Part of the difficulty is to realize that when you are introducing something new, something profound, change needs to occur. It's the needing that is the hard part. Something needs to go. This sounds like it is an OK thing. However, I have come to understand that part of my role as a computer person is to occasionally rewrite people's job description. If I understand that going into a project and if the other folks understand that going into it, then everyone is happier.
In fact, there are times that I have had conversations about how the job will be different before bringing the computer changes about. That may sound like the cart before the horse, but it isn't. In fact, it is generally the right order.
When the conversation is centered around questions like:
- What are you doing now?
- How do you do what you do?
- What does this office do well (that we need to continue to do well)?
- Can I see a sample of what you do and how you do it?
- What is the weirdest thing in the computer that you can think of?
- If you had two extra hours in the week, what would you do first?
- If you could cut two hours of work out of your week, what would eliminate? Why?
- What is the most tedious job you do?
- What is the hardest thing you do? Why?
- Where would you like to see your job improve?
- What paper runs through this office?
- Why are these papers important?
- What is the most important part of the week for you?
- What is the most important part of the year for your department?
However, back to change management. Occasionally changing a process took years. Printing transcripts and printing report cards took years and years.
The first step was discovering that (once upon a time) the middle school secretaries hand wrote all the grades onto all of the the (hundreds) of student transcripts. When I discovered this I asked about how we could do the same process with a computer. Printing the transcripts (which is what the software wanted to do) wasn't really seen as a good option. However, I was able to print labels that would have the needed information. One label for the biographical data, and one for the year's worth of grades. This took a long time (for me). I also had to start it early in the year (relatively). It needed to be ready for the end of the year well before the end of the year. However, once that got going, it saved two people an entire week of work. That was a welcome change.
Moving from that to printed transcripts for the high school was levels more complicated. However, once it worked, I was pretty happy that it did.
The thing of it was that the printed transcripts could have been printed several years before the high school chose to do so. It didn't choose wrongly, it just took a while.
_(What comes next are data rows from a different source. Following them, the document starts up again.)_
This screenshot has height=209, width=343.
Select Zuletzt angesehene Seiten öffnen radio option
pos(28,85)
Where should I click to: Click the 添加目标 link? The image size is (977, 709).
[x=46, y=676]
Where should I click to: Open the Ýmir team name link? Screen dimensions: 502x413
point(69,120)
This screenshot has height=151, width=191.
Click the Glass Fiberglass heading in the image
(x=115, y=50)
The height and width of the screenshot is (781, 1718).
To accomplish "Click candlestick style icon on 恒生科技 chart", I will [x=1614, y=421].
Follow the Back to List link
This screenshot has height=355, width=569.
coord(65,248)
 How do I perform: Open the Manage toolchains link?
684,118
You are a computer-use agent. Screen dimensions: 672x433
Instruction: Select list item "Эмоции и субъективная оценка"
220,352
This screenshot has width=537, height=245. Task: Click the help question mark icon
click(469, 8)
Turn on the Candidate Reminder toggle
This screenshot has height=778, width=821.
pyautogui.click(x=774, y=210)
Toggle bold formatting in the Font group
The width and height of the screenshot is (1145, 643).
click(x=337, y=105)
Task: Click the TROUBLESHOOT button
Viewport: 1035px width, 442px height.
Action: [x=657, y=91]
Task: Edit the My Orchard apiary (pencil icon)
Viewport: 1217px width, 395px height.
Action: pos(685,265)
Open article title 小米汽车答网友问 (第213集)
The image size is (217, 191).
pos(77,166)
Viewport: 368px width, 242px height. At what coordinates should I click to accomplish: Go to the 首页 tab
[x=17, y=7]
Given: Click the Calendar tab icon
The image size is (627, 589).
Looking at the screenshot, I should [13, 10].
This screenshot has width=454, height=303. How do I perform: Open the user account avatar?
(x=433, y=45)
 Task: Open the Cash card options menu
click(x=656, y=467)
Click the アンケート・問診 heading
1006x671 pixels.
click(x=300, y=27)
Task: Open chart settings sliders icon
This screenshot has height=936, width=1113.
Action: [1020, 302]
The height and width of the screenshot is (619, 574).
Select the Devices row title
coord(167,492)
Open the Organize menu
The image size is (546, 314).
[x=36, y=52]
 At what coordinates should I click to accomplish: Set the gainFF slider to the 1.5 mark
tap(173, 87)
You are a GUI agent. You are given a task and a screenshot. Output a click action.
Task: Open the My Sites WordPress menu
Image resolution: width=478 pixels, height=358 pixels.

I suppose talking about change brings up the notion of progress. Change isn't always progress. However, if you set out to make progress steadily and not give up and ground, change happens.
-----
And, on that note here is a quip from Narnia (Voyage of the Dawn Treader) when King Caspian forbids the Governor of the Lone Lands to continue the slave trade:
"But that would be putting the clock back," gasped the Governor. "Have you no idea of progress, of development?"
"I have seen them both in an egg," said Caspian. "We call it Going bad in Narnia. This trade must stop." (47-48)

You're a man of many words and much experience, Keith. Glad to have you in class.